● **DATA SECTION**:
▽

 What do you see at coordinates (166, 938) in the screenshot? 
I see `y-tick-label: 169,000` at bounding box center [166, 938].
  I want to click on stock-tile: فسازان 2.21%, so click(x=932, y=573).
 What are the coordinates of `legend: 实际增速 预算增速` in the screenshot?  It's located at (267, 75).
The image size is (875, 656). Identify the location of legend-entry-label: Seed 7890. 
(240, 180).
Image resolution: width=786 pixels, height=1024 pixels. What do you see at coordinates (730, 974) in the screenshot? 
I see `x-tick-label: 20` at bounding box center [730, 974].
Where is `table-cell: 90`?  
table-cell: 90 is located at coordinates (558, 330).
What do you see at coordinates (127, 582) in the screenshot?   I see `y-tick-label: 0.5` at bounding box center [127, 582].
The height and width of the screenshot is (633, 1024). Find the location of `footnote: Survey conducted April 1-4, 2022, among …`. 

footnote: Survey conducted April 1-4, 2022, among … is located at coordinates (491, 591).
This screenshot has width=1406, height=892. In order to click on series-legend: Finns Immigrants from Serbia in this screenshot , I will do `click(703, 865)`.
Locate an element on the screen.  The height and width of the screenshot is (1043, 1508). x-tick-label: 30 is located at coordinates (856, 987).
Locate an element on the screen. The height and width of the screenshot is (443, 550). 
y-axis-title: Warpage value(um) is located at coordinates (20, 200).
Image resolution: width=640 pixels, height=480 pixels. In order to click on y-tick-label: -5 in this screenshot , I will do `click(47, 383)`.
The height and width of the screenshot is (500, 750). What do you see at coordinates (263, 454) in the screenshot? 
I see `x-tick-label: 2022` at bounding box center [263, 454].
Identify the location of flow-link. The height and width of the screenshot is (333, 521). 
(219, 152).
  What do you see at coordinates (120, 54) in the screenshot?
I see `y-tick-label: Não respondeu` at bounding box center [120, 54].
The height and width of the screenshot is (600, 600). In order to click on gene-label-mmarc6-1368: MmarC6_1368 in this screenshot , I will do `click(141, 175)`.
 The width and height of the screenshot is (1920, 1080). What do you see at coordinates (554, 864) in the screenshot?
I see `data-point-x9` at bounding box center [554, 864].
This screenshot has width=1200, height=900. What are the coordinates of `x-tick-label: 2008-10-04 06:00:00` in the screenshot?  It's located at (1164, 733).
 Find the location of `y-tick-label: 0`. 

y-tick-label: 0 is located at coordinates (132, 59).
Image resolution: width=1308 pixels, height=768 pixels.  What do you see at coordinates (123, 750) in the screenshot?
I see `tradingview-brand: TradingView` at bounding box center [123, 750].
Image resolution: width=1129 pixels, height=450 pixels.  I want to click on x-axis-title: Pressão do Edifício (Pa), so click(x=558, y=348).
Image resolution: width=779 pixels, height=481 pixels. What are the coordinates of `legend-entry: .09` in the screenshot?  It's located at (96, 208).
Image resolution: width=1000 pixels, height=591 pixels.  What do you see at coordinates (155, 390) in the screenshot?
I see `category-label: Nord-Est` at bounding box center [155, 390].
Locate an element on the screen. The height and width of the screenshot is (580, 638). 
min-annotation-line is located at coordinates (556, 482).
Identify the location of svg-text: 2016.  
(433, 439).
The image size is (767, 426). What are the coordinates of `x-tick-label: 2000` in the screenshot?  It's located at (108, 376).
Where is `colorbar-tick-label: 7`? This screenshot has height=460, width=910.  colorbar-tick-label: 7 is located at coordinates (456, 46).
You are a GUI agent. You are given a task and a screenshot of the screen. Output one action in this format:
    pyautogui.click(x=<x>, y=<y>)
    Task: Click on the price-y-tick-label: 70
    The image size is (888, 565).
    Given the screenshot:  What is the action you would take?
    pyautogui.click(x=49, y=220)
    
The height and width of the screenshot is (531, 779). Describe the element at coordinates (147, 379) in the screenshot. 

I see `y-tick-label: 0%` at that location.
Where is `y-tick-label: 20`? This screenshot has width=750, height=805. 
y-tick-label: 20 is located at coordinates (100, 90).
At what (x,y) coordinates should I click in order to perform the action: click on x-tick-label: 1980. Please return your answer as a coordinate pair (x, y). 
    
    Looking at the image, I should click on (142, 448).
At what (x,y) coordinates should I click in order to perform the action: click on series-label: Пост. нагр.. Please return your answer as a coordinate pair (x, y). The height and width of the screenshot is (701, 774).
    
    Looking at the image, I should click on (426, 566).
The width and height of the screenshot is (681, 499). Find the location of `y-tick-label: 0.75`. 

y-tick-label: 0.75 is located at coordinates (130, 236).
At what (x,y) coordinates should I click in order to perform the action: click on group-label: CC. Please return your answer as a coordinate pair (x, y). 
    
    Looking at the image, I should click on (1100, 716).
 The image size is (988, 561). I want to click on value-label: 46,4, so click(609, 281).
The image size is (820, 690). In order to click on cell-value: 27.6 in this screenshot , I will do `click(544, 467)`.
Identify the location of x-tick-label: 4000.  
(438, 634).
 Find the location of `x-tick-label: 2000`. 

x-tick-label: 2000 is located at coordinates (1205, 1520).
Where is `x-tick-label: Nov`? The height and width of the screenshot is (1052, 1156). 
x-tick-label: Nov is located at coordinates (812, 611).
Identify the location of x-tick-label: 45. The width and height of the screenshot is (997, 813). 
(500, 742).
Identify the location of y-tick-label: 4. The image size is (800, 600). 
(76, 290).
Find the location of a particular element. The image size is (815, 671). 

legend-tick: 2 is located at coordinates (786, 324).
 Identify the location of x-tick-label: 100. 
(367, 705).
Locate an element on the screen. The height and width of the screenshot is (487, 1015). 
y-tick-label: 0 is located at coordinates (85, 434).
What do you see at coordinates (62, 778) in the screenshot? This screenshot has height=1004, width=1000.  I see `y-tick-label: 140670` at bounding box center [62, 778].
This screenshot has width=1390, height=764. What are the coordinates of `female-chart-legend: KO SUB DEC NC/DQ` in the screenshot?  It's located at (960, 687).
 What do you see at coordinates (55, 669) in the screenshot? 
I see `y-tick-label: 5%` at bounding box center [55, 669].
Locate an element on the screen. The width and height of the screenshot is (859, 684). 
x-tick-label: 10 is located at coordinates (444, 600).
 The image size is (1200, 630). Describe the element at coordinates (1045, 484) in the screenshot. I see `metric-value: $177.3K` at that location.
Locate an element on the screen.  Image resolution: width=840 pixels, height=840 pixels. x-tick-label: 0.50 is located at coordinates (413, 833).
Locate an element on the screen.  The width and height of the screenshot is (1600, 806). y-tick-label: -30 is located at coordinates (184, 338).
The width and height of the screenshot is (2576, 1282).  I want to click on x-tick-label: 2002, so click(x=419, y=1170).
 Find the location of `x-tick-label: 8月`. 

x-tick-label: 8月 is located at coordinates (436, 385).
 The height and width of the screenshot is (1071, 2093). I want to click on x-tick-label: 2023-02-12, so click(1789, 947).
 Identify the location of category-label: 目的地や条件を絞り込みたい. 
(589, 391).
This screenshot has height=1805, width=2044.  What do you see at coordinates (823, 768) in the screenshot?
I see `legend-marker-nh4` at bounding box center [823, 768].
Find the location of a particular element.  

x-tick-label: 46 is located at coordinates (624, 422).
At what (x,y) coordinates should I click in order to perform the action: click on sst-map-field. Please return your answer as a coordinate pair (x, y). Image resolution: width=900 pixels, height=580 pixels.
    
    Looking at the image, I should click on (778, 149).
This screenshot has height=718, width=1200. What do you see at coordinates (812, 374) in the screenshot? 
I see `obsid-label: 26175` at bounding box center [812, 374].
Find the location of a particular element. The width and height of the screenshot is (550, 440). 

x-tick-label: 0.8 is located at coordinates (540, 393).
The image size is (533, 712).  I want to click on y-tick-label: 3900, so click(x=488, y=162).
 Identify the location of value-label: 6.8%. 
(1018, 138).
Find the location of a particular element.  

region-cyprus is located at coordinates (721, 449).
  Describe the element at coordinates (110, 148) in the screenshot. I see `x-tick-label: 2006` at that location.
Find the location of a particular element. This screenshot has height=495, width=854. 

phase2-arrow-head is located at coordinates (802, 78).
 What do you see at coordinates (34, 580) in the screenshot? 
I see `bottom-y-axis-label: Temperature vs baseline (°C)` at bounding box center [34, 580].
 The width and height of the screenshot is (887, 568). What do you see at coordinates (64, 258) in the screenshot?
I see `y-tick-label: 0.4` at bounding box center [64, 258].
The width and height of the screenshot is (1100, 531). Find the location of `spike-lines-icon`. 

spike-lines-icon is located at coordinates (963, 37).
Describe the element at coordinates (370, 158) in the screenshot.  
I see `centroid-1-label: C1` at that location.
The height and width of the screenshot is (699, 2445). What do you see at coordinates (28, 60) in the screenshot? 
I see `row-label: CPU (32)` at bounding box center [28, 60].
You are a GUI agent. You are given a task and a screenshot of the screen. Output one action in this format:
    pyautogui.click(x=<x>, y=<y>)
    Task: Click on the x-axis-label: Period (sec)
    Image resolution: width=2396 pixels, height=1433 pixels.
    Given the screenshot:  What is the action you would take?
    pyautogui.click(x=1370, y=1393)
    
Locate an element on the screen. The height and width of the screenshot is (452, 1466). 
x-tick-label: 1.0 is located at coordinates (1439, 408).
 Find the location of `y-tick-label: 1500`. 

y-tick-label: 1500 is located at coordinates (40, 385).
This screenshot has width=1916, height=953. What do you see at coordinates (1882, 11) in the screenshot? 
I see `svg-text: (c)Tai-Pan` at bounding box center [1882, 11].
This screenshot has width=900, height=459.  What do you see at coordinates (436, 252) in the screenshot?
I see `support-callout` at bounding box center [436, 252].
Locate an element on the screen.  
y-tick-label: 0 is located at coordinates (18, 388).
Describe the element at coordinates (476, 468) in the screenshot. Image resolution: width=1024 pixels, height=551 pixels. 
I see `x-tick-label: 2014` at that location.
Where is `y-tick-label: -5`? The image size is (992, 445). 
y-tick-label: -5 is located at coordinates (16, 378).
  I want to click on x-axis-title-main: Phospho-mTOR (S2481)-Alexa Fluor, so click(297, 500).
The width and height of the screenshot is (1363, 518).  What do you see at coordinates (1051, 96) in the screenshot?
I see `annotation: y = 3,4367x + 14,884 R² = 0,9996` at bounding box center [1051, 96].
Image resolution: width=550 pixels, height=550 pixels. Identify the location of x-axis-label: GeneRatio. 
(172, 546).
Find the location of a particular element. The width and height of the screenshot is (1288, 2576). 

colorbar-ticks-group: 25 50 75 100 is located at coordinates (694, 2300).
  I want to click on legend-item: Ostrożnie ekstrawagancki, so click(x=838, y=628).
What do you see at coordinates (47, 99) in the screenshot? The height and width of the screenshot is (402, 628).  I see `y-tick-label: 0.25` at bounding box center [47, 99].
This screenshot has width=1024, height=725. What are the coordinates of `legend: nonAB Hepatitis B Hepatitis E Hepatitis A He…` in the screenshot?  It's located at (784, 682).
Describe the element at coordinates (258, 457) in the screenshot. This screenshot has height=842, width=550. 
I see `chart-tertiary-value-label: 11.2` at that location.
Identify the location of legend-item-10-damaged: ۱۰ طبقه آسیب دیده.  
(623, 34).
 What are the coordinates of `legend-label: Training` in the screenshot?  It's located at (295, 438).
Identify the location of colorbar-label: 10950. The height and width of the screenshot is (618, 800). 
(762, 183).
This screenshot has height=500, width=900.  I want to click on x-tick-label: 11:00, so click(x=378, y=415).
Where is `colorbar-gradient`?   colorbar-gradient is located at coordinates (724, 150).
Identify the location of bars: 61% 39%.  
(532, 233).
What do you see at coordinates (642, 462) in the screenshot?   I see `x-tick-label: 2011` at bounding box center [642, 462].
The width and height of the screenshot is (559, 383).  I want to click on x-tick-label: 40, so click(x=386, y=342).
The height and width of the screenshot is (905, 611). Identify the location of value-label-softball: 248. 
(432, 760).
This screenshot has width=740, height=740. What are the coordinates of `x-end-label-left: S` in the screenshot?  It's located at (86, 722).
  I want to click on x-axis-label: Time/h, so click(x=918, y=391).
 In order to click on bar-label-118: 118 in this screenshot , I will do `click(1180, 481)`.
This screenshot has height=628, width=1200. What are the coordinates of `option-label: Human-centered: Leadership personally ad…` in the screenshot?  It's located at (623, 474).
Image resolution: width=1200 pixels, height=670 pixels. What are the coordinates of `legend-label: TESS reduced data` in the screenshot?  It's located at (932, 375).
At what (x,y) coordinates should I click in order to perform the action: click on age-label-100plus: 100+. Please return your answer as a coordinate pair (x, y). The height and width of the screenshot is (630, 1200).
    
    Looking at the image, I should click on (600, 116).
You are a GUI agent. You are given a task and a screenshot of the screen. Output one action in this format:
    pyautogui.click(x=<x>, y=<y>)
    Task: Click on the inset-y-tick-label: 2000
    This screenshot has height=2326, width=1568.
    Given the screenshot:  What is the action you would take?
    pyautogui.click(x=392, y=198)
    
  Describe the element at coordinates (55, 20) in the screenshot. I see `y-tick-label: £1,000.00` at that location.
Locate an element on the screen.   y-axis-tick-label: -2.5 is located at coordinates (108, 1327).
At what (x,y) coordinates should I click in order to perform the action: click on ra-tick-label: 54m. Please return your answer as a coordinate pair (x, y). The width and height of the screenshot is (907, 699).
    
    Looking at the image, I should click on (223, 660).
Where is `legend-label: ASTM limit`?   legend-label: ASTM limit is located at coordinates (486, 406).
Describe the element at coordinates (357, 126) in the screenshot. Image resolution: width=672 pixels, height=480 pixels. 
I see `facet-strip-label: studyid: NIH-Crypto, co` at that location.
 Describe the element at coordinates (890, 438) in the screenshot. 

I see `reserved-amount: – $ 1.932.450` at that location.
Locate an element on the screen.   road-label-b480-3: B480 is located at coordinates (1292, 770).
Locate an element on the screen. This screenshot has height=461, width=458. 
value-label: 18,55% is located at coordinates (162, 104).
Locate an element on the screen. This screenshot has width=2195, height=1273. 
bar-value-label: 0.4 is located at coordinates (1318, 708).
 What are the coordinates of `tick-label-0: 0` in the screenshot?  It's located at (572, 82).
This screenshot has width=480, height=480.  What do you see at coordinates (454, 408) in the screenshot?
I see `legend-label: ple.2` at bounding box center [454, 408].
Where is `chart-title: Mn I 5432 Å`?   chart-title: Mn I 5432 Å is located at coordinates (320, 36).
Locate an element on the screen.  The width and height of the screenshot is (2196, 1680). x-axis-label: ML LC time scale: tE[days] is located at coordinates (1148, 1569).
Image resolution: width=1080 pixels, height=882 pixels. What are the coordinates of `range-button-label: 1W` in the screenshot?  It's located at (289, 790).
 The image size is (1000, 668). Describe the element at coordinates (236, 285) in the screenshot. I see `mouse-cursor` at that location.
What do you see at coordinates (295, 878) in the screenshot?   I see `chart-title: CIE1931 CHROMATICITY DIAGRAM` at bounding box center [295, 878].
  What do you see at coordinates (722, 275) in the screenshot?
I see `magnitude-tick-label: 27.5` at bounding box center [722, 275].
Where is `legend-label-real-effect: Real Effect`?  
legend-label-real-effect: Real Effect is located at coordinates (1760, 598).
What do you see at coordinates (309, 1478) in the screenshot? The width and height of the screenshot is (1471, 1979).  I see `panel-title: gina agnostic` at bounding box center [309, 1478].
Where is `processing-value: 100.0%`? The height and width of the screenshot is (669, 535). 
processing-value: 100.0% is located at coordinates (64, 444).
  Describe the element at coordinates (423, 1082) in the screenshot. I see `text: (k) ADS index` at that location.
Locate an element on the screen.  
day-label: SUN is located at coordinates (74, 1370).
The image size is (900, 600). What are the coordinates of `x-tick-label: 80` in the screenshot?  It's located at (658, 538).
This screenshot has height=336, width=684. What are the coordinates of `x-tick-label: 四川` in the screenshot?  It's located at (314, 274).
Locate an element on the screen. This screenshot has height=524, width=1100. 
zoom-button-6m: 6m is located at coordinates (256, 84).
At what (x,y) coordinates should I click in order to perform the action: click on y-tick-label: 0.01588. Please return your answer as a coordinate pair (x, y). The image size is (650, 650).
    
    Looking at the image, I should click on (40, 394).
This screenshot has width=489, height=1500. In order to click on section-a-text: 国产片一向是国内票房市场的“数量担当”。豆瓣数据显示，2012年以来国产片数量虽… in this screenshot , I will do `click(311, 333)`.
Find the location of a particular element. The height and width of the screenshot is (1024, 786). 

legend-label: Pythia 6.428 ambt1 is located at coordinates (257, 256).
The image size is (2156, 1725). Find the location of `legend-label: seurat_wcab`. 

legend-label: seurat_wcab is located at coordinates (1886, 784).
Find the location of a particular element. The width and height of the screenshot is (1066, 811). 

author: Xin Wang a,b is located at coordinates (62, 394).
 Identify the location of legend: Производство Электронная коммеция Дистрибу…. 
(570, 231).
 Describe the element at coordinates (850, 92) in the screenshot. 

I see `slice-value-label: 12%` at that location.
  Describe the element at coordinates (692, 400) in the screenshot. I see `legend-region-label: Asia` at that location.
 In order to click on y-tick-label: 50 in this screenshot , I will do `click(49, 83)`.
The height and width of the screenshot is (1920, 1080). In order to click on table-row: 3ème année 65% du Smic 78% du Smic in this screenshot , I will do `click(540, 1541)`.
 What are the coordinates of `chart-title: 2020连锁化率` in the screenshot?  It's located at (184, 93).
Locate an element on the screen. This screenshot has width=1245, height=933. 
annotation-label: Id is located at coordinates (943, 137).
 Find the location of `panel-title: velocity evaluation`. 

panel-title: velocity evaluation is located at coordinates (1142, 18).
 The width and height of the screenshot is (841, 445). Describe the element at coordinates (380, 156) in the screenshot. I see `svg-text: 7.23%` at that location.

△

● **AIM OF THE TASK**: Update the data starting with the line containing "The width and height of the screenshot is (1363, 518)." and continuing through the line containing "(172, 546).", replacing "Image resolution" with "Screen resolution" and leaving everything else unchanged.

● **EXERCISE OUTPUT**:
The width and height of the screenshot is (1363, 518).  What do you see at coordinates (1051, 96) in the screenshot?
I see `annotation: y = 3,4367x + 14,884 R² = 0,9996` at bounding box center [1051, 96].
Screen resolution: width=550 pixels, height=550 pixels. Identify the location of x-axis-label: GeneRatio. 
(172, 546).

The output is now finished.